» **EXCERPT PROVIDED**
Novarino, G., Warren, A., Butler, H., Lambourne, G., Boxshall, A., Bateman, J., Kinner, N.E., Harvey, R.W., Mosse, R.A., and Teltsch, B., 1997, Protistan communities in aquifers: a review: FEMS Microbiological Reviews, v. 20, p. 261-275.

Eukaryotic microorganisms (protists) are a very important component of microbial communities inhabiting groundwater aquifers. This is not unexpected when one considers that many protists feed heterotrophically, by means of either phagotrophy (bacterivory) or osmotrophy. Protistan numbers are usually low (< 102 per g dw of aquifer material) in pristine, uncontaminated aquifers but may increase by several orders of magnitude in aquifers subject to organic pollution. Small flagellates (typically 2-3(5) mm in size in situ) are by far the dominant protists in aquifers, although amoebae and occasionally ciliates may also be present in much lower numbers. Although a wealth of new taxonomic information is waiting to be brought to light, interest in the identity of aquifer protists is not exclusively academic. If verified, the following hypotheses may prove to be important towards our understanding of the functioning of microbial communities in aquifers: (1) Differences in swimming behavior between species of flagellates lead to feeding heterogeneity and niche differentiation, implying that bacterivorous flagellates graze on different subsets of the bacterial community, and therefore play different roles in controlling bacterial densities. (2) Bacterivorous flagellates grazing on bacteria capable of degrading organic compounds have an indirect effect on the overall rates of biodegradation.

» **TASK TO COMPLETE**
Extend the text on protists in groundwater aquifers, starting right after its last sentence.

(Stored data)

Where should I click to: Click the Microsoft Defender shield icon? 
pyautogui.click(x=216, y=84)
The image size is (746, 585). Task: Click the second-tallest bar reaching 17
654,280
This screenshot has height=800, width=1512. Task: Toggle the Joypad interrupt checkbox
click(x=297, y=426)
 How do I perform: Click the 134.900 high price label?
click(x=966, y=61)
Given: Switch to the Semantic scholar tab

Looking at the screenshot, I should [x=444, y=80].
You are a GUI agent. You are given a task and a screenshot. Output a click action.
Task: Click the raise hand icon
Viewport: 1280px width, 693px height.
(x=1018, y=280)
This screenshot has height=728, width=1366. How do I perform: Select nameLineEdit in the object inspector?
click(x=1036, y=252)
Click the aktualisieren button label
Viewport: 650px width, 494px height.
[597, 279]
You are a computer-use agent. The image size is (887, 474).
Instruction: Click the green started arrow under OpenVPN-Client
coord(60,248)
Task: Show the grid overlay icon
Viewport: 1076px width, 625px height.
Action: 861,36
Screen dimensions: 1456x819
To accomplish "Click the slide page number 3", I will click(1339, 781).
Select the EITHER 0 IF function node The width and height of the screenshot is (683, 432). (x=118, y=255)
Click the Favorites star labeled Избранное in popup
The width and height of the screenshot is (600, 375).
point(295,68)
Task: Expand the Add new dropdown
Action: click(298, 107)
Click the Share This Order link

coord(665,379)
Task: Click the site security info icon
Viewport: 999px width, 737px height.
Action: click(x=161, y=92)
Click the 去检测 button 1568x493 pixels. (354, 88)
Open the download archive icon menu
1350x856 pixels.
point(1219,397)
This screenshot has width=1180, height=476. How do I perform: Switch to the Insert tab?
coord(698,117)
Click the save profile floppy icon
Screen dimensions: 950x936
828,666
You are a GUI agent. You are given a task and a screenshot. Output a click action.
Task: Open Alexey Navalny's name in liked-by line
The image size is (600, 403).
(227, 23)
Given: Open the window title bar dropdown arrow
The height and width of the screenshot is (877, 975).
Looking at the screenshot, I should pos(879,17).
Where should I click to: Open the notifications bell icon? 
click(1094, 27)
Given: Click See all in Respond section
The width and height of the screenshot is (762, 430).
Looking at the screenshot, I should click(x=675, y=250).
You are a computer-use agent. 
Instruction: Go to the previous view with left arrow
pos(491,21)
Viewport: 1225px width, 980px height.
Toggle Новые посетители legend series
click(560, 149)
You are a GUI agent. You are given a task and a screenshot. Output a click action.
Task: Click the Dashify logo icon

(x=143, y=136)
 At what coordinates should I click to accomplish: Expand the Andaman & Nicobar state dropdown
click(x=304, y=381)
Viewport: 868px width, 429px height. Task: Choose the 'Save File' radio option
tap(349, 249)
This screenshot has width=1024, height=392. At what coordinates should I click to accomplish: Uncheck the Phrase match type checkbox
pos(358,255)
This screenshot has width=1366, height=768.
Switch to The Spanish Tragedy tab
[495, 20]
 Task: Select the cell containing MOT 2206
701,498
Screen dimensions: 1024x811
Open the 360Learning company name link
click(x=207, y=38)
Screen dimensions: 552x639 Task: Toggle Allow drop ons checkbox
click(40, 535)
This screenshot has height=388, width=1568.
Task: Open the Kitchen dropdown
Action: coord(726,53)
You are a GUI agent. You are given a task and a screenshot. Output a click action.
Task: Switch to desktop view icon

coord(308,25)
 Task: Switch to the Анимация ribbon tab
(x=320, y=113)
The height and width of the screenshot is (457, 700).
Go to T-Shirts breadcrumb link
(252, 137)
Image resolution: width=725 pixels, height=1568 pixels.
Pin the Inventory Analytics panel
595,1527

» **ANSWER SECTION**
O'Brien, A.K., Rice, K.C., Bricker, O.P., Kennedy, M.M., and Anderson, R.T., 1997, Use of geochemcial mass balance modeling to evaluate the role of weathering in determining stream chemistry in five mid-Atlantic watersheds on different lithologies: Hydrological Processes, v. 11, p. 719-744.

The importance of mineral weathering was assessed and compared for five mid-Atlantic watersheds receiving similar atmospheric inputs but underlain by differing bedrock. Annual solute mass balances and volume-weighted mean solute concentrations were calculated for each watershed for each year of record. In addition, primary and secondary mineralogy were determined for each of the watersheds through analysis of soil samples and thin sections using petrographic, scanning electron microscope, electron microprobe and X-ray diffraction techniques. Mineralogical data were also compiled from the literature. These data were input to NETPATH, a geochemical program that calculates the masses of minerals that react with precipitation to produce stream water chemistry. The feasibilities of the weathering scenarios calculated by NETPATH were evaluated based on relative abundances and reactivities of minerals in the watershed. In watersheds underlain by reactive bedrocks, weathering reactions explained the stream base cation loading. In the acid-sensitive watersheds on unreactive bedrock, calculated weathering scenarios were not consistent with the abundance of reactive minerals in the underlying bedrock, and alternative sources of base cations are discussed.


Osterkamp, W.R, and Toy, T.J., 1997, Geomorphic considerations for erosion prediction: Environmental Geology, v. 29, no.3/4, p. 152-157.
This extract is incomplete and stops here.